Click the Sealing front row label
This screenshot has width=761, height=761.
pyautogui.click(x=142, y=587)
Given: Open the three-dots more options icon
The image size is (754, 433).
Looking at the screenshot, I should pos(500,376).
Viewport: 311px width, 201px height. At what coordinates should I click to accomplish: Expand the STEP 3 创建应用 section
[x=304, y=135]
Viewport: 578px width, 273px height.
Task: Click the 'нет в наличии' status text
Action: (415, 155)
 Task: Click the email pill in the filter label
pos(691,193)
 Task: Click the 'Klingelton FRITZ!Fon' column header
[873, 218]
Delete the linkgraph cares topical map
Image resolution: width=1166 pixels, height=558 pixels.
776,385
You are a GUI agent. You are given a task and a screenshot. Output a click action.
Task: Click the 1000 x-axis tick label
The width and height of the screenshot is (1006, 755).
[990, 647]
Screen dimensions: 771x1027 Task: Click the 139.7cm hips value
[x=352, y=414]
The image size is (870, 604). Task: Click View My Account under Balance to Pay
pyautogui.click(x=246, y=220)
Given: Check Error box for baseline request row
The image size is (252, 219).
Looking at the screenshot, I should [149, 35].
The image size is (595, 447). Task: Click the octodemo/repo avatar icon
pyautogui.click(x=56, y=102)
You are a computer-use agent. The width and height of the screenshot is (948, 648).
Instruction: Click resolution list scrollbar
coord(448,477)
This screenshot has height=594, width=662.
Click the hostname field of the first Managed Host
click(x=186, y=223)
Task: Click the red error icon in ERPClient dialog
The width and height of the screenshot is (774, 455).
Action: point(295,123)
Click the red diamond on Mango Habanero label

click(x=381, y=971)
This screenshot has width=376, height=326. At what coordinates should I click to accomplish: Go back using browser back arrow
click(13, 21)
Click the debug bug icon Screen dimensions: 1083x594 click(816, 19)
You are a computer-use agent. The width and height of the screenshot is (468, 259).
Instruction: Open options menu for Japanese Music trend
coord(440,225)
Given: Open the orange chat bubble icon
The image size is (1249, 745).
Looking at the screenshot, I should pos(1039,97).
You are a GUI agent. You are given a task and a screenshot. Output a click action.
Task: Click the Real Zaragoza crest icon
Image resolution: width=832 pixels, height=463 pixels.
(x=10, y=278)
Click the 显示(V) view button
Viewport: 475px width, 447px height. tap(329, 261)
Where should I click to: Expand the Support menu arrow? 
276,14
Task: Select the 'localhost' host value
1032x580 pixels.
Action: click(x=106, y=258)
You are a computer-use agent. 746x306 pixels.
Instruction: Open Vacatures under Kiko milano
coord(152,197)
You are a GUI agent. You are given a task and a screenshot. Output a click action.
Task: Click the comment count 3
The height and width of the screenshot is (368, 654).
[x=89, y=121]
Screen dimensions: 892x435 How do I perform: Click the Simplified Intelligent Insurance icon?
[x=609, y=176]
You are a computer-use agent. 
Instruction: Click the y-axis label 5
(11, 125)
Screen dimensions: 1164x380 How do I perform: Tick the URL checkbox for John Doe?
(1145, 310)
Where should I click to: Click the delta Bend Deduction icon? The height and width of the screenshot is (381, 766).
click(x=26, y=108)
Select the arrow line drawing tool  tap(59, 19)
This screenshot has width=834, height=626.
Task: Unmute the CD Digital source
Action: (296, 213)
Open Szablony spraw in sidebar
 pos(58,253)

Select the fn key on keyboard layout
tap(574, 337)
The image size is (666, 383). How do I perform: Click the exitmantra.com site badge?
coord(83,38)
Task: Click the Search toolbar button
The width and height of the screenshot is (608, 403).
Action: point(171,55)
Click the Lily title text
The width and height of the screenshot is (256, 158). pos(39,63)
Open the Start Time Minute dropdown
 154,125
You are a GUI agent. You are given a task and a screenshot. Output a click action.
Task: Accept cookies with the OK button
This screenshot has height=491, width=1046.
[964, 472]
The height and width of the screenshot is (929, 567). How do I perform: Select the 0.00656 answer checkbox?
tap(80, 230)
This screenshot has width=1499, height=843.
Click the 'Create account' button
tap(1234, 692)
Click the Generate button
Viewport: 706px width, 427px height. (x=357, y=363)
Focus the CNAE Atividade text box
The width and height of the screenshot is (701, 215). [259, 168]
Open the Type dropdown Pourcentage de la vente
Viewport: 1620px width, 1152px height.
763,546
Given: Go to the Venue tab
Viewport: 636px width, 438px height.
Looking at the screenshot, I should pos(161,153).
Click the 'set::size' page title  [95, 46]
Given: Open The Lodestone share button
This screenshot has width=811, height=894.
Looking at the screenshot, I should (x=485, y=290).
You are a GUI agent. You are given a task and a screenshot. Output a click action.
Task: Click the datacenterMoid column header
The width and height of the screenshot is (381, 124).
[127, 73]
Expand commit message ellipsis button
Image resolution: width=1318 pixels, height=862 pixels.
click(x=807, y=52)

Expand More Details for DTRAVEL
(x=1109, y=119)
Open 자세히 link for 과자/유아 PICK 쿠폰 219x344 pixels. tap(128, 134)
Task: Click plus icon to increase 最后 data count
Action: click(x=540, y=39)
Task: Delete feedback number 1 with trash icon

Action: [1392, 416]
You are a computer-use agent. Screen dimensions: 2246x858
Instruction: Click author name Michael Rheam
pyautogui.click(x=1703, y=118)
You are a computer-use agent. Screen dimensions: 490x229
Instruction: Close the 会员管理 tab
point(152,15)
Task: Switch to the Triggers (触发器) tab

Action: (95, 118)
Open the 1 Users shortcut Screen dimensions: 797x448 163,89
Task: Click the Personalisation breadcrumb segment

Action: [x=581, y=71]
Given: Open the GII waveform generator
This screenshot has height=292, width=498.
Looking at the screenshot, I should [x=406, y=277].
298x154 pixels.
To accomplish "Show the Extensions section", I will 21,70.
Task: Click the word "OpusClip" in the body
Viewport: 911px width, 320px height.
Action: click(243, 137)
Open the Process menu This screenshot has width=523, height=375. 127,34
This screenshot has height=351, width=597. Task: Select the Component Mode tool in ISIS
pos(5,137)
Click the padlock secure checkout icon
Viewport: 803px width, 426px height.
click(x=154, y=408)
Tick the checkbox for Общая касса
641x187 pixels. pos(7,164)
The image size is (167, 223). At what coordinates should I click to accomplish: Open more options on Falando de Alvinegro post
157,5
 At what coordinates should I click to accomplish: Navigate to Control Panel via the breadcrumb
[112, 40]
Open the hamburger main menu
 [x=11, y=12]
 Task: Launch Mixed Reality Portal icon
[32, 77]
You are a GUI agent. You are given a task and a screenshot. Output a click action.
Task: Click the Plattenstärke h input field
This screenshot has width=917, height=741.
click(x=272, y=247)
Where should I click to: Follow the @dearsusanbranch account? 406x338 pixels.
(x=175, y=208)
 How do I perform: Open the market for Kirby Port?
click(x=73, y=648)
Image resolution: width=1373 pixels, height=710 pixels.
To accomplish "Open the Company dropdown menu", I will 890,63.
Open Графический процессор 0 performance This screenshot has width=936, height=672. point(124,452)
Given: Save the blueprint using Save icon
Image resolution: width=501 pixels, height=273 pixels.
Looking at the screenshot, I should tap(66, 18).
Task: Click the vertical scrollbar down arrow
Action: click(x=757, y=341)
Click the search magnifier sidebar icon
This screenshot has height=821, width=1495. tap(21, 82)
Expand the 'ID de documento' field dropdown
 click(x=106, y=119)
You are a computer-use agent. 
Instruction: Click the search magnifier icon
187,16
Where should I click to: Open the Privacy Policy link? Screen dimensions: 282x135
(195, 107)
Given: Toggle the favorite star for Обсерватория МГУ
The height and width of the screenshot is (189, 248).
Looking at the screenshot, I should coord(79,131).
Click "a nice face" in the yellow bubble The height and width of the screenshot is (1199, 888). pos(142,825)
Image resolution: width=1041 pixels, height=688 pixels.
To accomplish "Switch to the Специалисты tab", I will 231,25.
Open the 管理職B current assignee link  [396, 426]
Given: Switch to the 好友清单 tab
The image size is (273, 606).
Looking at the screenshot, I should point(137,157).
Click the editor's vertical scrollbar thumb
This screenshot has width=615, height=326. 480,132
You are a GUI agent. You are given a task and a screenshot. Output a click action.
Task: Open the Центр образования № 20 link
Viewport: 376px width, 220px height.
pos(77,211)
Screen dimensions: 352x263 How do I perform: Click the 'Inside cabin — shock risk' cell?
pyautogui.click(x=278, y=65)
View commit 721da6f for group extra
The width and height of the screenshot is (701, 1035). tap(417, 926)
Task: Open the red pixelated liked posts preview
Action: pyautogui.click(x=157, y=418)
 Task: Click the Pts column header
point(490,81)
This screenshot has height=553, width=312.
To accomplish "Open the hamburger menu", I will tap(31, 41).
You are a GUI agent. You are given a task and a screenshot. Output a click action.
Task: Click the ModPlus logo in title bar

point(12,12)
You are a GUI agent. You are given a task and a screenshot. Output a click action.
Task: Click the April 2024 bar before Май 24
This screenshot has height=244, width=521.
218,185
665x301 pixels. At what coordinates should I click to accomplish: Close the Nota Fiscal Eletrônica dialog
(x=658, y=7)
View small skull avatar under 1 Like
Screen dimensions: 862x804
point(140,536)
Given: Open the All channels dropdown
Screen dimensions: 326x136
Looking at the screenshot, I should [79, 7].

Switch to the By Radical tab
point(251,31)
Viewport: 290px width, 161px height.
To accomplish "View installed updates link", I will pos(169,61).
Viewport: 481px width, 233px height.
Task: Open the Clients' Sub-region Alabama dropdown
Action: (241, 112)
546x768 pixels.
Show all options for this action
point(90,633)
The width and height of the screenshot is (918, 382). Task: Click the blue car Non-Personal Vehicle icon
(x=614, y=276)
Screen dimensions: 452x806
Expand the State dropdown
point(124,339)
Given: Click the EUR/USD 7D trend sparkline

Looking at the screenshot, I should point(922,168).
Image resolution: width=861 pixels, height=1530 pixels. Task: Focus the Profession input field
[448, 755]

★ ★ ★

THE TASK
Set down, exactly as written, each line of the data from its opening line through the one containing "This screenshot has height=594, width=662.". Output nothing more.

ANSWER BOX
Click the Sealing front row label
This screenshot has width=761, height=761.
pyautogui.click(x=142, y=587)
Given: Open the three-dots more options icon
The image size is (754, 433).
Looking at the screenshot, I should pos(500,376).
Viewport: 311px width, 201px height. At what coordinates should I click to accomplish: Expand the STEP 3 创建应用 section
[x=304, y=135]
Viewport: 578px width, 273px height.
Task: Click the 'нет в наличии' status text
Action: (415, 155)
 Task: Click the email pill in the filter label
pos(691,193)
 Task: Click the 'Klingelton FRITZ!Fon' column header
[873, 218]
Delete the linkgraph cares topical map
Image resolution: width=1166 pixels, height=558 pixels.
776,385
You are a GUI agent. You are given a task and a screenshot. Output a click action.
Task: Click the 1000 x-axis tick label
The width and height of the screenshot is (1006, 755).
[990, 647]
Screen dimensions: 771x1027 Task: Click the 139.7cm hips value
[x=352, y=414]
The image size is (870, 604). Task: Click View My Account under Balance to Pay
pyautogui.click(x=246, y=220)
Given: Check Error box for baseline request row
The image size is (252, 219).
Looking at the screenshot, I should [149, 35].
The image size is (595, 447). Task: Click the octodemo/repo avatar icon
pyautogui.click(x=56, y=102)
You are a computer-use agent. The width and height of the screenshot is (948, 648).
Instruction: Click resolution list scrollbar
coord(448,477)
This screenshot has height=594, width=662.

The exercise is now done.